Final note – every piece of research outlined here represents a very small part of a big jigsaw puzzle that is the control and function of the CDKL5 protein we are trying to understand.
Encephalopathy is a general term that denotes a disease that affects the function or structure of the brain. Epileptic Encephalopathy in relation to a condition such as CDKL5 is defined as an encephalopathy above and beyond what might be expected from the underlying pathology, and this was discussed. It appeared that this term was being used to refer to the nature and severity of the epilepsy rather that to other non-epileptic effects – such as on cognitive function – although it was a little confusing. There is another view that suggests we should use the term “developmental encephalopathy” to denote that what we see might purely be the result of the underlying pathology.
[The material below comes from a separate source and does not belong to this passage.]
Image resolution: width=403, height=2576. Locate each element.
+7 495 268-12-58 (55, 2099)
At some point, a discussion occurred regarding how CDKL5 should be referred to. There are obviously some individuals who feel that CDKL5 should still be considered a variant of Rett or Rett-like. This view appears to be based on some of the similarities that exist in the phenotypes of the 2 conditions despite the fact that Fehr et al (2012) clearly showed that less than a third of children with a CDKL5 disorder satisfy the revised criteria for the diagnosis of Rett variants (Neul et al 2010)
There were 2 presentations on the problems of sleep and breathing disorders. I suspect a lot of bleary-eyed mums and dads were rather hoping for some answers here, particularly in relation to managing sleep disturbances. Unfortunately, this was not to be…sigh!… Sleep studies have shown various disturbances in the pattern of sleep in children with CDKL5. The studies are small and disturbances can occur in the absence of epileptic activity and appear more likely to be related to an abnormality of the REM sleep cycle. This theory may also have been corroborated by studies on mouse models. Sleep hygiene seems to be the “official” advice – although we are sure that many parents are already “hygiened-out” and don’t feel that they have anywhere else to go – apart from perhaps to the bottle!
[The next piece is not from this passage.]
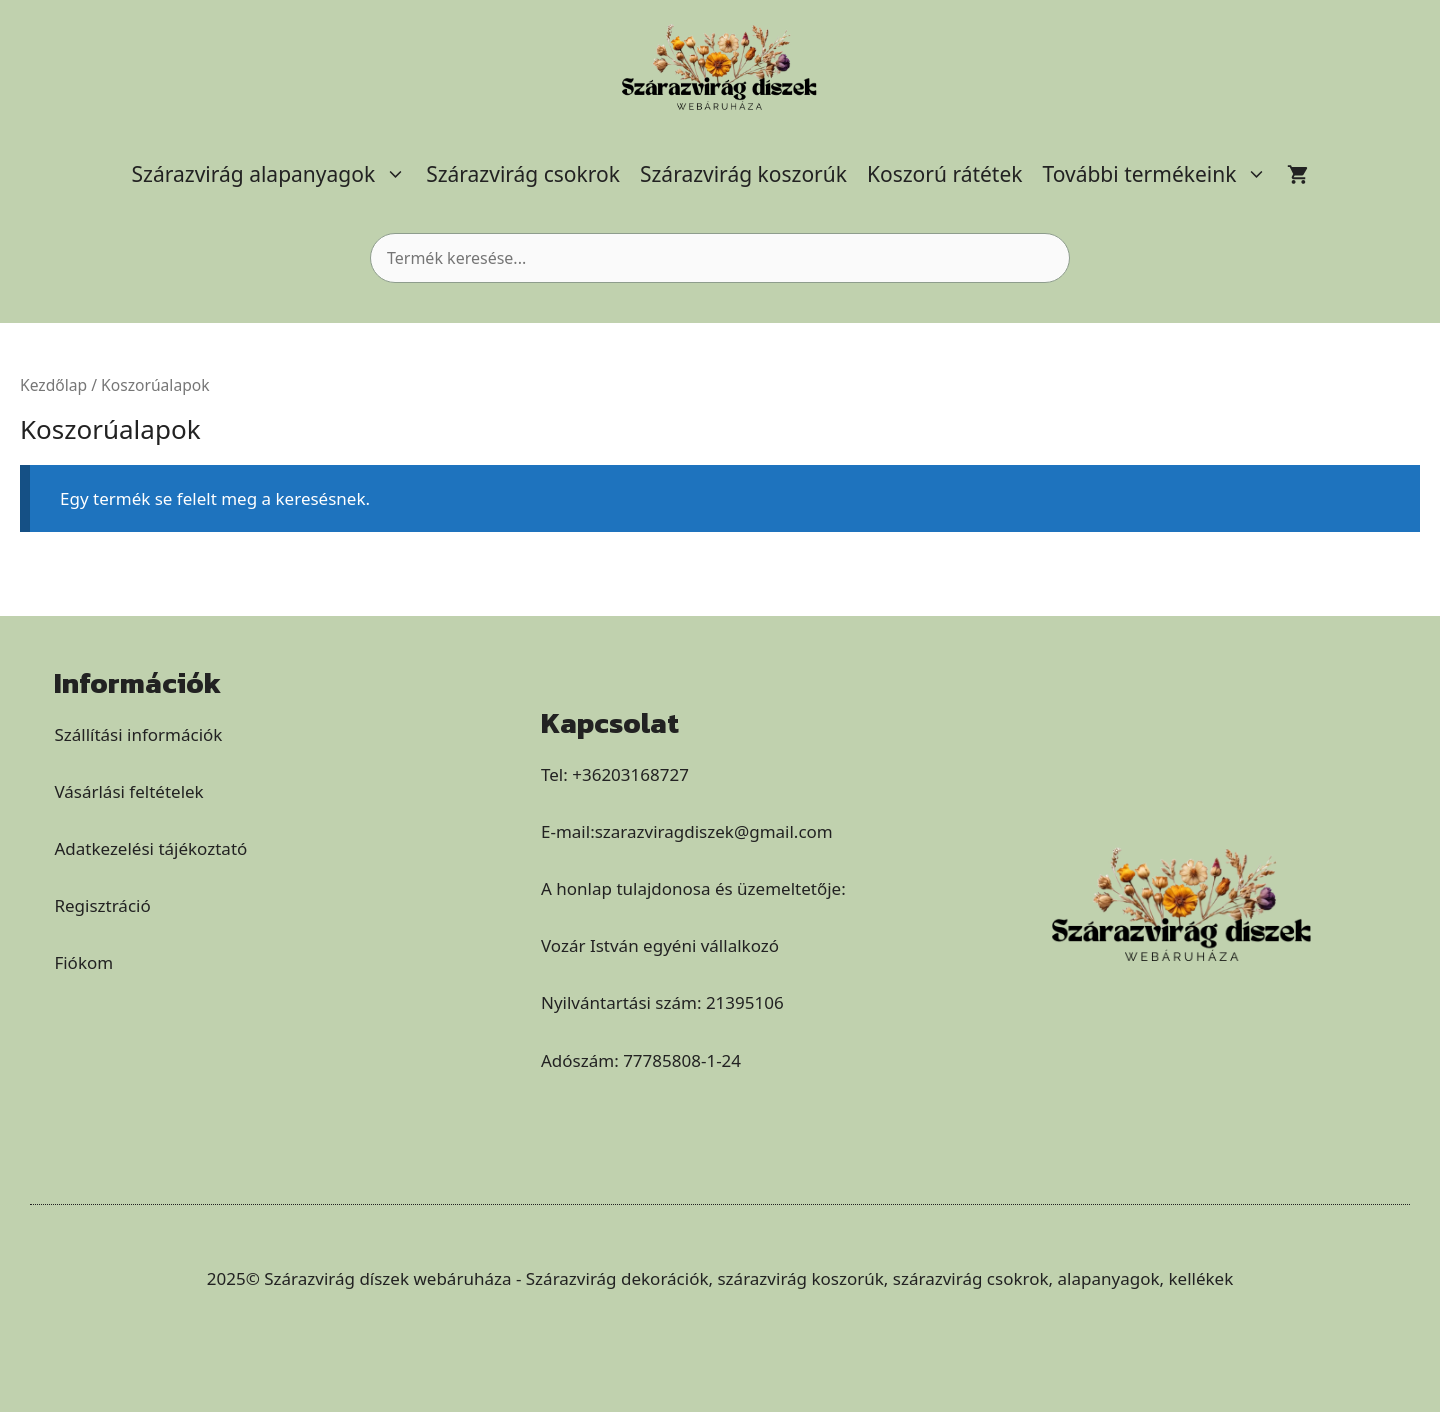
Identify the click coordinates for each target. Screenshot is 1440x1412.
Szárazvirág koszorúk (743, 174)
A review of gene therapy in mouse models of Rett syndrome was presented. Many mouse models have been established and gene therapy has been developed and applied to these models. The mechanism by which the gene is introduced into the brain (vector) is the adeno-associated virus (AAV) which is not currently known to cause disease. Therapy improves most aspects of locomotor function – except gait. Although the MeCP2 gene is contained in many different tissue types, deficits in the central nervous system are the most important in terms of being symptomatic compared to those in peripheral (heart, kidney, lung etc..) tissues.
On the 3rd and final day, a number of parents and/or their therapists gave talks on various types of therapy they had found useful for their children. These included hydrotherapy, spider therapy, pranotherapy and cranio-sacral therapy.
Overall, the meeting was attended by more than a hundred individuals. There were about 48 families who attended. Most were form Italy but others had made the journey from Germany, Spain, Holland, Slovakia, Austria, Canada and the UK. The remainder consisted of researchers, clinicians, students and therapists. Again, as in Maastricht, the concept of mixing families and researchers/clinicians worked well although it was a little disappointing that more clinical research was not available for presentation. CDKL5UK emphasised its commitment to continue raising the profile of CDKL5UK and of the CDKL5 Disorder in the UK and around Europe, and to remain committed to the development of a European CDKL5 Association to support families all over Europe and for jointly funded research.